↓

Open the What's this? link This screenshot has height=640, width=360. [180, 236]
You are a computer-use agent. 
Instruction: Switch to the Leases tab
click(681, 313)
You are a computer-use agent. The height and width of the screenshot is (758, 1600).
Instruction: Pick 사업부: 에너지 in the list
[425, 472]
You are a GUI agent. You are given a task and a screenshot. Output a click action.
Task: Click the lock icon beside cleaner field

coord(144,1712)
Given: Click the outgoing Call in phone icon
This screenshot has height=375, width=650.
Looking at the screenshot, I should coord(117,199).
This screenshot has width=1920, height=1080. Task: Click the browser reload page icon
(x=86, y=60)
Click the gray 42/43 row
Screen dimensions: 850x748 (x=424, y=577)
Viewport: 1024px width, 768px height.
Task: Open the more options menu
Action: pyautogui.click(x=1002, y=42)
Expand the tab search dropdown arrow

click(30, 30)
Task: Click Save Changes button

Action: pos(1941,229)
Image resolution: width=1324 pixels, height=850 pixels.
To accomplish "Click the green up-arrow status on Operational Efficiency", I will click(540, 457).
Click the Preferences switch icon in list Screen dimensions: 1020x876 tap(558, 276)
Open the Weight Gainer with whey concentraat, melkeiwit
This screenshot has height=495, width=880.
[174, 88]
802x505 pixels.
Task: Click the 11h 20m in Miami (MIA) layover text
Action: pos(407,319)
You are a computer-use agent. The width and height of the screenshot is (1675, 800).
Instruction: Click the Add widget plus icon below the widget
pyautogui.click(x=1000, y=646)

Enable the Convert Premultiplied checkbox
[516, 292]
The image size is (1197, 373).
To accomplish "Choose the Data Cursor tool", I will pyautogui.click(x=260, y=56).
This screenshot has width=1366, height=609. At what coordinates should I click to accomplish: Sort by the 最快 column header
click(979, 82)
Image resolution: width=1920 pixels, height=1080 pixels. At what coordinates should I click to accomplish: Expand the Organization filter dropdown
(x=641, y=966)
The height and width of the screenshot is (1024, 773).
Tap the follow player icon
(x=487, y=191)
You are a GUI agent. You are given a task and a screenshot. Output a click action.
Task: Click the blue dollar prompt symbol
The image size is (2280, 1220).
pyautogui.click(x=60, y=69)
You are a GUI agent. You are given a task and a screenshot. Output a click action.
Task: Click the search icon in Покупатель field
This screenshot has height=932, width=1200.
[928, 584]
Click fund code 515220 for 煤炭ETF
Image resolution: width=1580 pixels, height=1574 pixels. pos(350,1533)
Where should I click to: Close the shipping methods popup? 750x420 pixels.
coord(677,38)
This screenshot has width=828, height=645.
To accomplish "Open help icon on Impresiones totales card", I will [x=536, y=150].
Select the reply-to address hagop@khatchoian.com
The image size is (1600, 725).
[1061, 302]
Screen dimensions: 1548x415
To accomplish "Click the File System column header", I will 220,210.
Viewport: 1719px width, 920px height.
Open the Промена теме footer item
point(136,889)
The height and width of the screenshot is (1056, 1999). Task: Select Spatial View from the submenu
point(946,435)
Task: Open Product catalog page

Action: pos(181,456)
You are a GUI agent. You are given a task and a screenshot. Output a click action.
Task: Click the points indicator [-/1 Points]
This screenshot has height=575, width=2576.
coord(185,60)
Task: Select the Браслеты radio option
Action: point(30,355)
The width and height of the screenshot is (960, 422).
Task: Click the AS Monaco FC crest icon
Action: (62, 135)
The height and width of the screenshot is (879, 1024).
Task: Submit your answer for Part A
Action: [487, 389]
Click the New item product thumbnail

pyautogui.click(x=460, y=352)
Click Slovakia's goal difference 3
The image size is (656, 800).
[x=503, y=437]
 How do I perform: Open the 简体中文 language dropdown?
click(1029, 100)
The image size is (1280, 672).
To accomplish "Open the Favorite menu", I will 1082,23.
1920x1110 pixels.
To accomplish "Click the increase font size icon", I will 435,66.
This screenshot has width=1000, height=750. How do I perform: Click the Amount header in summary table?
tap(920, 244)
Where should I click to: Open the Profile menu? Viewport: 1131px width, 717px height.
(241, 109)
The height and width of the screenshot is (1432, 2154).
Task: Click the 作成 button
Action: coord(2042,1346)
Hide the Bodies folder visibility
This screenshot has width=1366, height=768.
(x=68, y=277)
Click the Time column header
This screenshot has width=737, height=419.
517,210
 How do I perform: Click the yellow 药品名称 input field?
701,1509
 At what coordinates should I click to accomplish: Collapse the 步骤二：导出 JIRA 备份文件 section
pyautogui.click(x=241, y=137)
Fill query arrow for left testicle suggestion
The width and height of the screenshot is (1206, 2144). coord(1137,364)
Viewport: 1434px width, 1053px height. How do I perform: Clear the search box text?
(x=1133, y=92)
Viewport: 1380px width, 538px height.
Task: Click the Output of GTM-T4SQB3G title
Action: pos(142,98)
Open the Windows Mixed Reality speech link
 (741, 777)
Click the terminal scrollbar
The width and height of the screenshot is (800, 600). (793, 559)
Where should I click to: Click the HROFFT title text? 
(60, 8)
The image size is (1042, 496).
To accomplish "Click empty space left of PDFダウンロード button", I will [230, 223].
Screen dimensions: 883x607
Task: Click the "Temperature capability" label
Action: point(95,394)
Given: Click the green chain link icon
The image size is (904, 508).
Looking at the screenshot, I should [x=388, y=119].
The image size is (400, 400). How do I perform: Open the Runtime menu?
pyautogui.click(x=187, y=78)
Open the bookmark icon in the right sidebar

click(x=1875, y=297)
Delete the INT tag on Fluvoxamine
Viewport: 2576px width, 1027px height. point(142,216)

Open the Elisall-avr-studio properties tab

↑

- _Objective_
Render every line of the records above as a numbered list, omitting blank lines.

- _Answer to the exercise_
1. Open the What's this? link This screenshot has height=640, width=360. [180, 236]
2. You are a computer-use agent. 
3. Instruction: Switch to the Leases tab
4. click(681, 313)
5. You are a computer-use agent. The height and width of the screenshot is (758, 1600).
6. Instruction: Pick 사업부: 에너지 in the list
7. [425, 472]
8. You are a GUI agent. You are given a task and a screenshot. Output a click action.
9. Task: Click the lock icon beside cleaner field
10. coord(144,1712)
11. Given: Click the outgoing Call in phone icon
12. This screenshot has height=375, width=650.
13. Looking at the screenshot, I should coord(117,199).
14. This screenshot has width=1920, height=1080. Task: Click the browser reload page icon
15. (x=86, y=60)
16. Click the gray 42/43 row
17. Screen dimensions: 850x748 (x=424, y=577)
18. Viewport: 1024px width, 768px height.
19. Task: Open the more options menu
20. Action: pyautogui.click(x=1002, y=42)
21. Expand the tab search dropdown arrow
22. click(30, 30)
23. Task: Click Save Changes button
24. Action: pos(1941,229)
25. Image resolution: width=1324 pixels, height=850 pixels.
26. To accomplish "Click the green up-arrow status on Operational Efficiency", I will click(540, 457).
27. Click the Preferences switch icon in list Screen dimensions: 1020x876 tap(558, 276)
28. Open the Weight Gainer with whey concentraat, melkeiwit
29. This screenshot has height=495, width=880.
30. [174, 88]
31. 802x505 pixels.
32. Task: Click the 11h 20m in Miami (MIA) layover text
33. Action: pos(407,319)
34. You are a computer-use agent. The width and height of the screenshot is (1675, 800).
35. Instruction: Click the Add widget plus icon below the widget
36. pyautogui.click(x=1000, y=646)
37. Enable the Convert Premultiplied checkbox
38. [516, 292]
39. The image size is (1197, 373).
40. To accomplish "Choose the Data Cursor tool", I will pyautogui.click(x=260, y=56).
41. This screenshot has width=1366, height=609. At what coordinates should I click to accomplish: Sort by the 最快 column header
42. click(979, 82)
43. Image resolution: width=1920 pixels, height=1080 pixels. At what coordinates should I click to accomplish: Expand the Organization filter dropdown
44. (x=641, y=966)
45. The height and width of the screenshot is (1024, 773).
46. Tap the follow player icon
47. (x=487, y=191)
48. You are a GUI agent. You are given a task and a screenshot. Output a click action.
49. Task: Click the blue dollar prompt symbol
50. The image size is (2280, 1220).
51. pyautogui.click(x=60, y=69)
52. You are a GUI agent. You are given a task and a screenshot. Output a click action.
53. Task: Click the search icon in Покупатель field
54. This screenshot has height=932, width=1200.
55. [928, 584]
56. Click fund code 515220 for 煤炭ETF
57. Image resolution: width=1580 pixels, height=1574 pixels. pos(350,1533)
58. Where should I click to: Close the shipping methods popup? 750x420 pixels.
59. coord(677,38)
60. This screenshot has width=828, height=645.
61. To accomplish "Open help icon on Impresiones totales card", I will [x=536, y=150].
62. Select the reply-to address hagop@khatchoian.com
63. The image size is (1600, 725).
64. [1061, 302]
65. Screen dimensions: 1548x415
66. To accomplish "Click the File System column header", I will 220,210.
67. Viewport: 1719px width, 920px height.
68. Open the Промена теме footer item
69. point(136,889)
70. The height and width of the screenshot is (1056, 1999). Task: Select Spatial View from the submenu
71. point(946,435)
72. Task: Open Product catalog page
73. Action: pos(181,456)
74. You are a GUI agent. You are given a task and a screenshot. Output a click action.
75. Task: Click the points indicator [-/1 Points]
76. This screenshot has height=575, width=2576.
77. coord(185,60)
78. Task: Select the Браслеты radio option
79. Action: point(30,355)
80. The width and height of the screenshot is (960, 422).
81. Task: Click the AS Monaco FC crest icon
82. Action: (62, 135)
83. The height and width of the screenshot is (879, 1024).
84. Task: Submit your answer for Part A
85. Action: [487, 389]
86. Click the New item product thumbnail
87. pyautogui.click(x=460, y=352)
88. Click Slovakia's goal difference 3
89. The image size is (656, 800).
90. [x=503, y=437]
91.  How do I perform: Open the 简体中文 language dropdown?
92. click(1029, 100)
93. The image size is (1280, 672).
94. To accomplish "Open the Favorite menu", I will 1082,23.
95. 1920x1110 pixels.
96. To accomplish "Click the increase font size icon", I will 435,66.
97. This screenshot has width=1000, height=750. How do I perform: Click the Amount header in summary table?
98. tap(920, 244)
99. Where should I click to: Open the Profile menu? Viewport: 1131px width, 717px height.
100. (241, 109)
101. The height and width of the screenshot is (1432, 2154).
102. Task: Click the 作成 button
103. Action: coord(2042,1346)
104. Hide the Bodies folder visibility
105. This screenshot has width=1366, height=768.
106. (x=68, y=277)
107. Click the Time column header
108. This screenshot has width=737, height=419.
109. 517,210
110.  How do I perform: Click the yellow 药品名称 input field?
111. 701,1509
112.  At what coordinates should I click to accomplish: Collapse the 步骤二：导出 JIRA 备份文件 section
113. pyautogui.click(x=241, y=137)
114. Fill query arrow for left testicle suggestion
115. The width and height of the screenshot is (1206, 2144). coord(1137,364)
116. Viewport: 1434px width, 1053px height. How do I perform: Clear the search box text?
117. (x=1133, y=92)
118. Viewport: 1380px width, 538px height.
119. Task: Click the Output of GTM-T4SQB3G title
120. Action: pos(142,98)
121. Open the Windows Mixed Reality speech link
122.  (741, 777)
123. Click the terminal scrollbar
124. The width and height of the screenshot is (800, 600). (793, 559)
125. Where should I click to: Click the HROFFT title text? 
126. (60, 8)
127. The image size is (1042, 496).
128. To accomplish "Click empty space left of PDFダウンロード button", I will [230, 223].
129. Screen dimensions: 883x607
130. Task: Click the "Temperature capability" label
131. Action: point(95,394)
132. Given: Click the green chain link icon
133. The image size is (904, 508).
134. Looking at the screenshot, I should [x=388, y=119].
135. The image size is (400, 400). How do I perform: Open the Runtime menu?
136. pyautogui.click(x=187, y=78)
137. Open the bookmark icon in the right sidebar
138. click(x=1875, y=297)
139. Delete the INT tag on Fluvoxamine
140. Viewport: 2576px width, 1027px height. point(142,216)
141. Open the Elisall-avr-studio properties tab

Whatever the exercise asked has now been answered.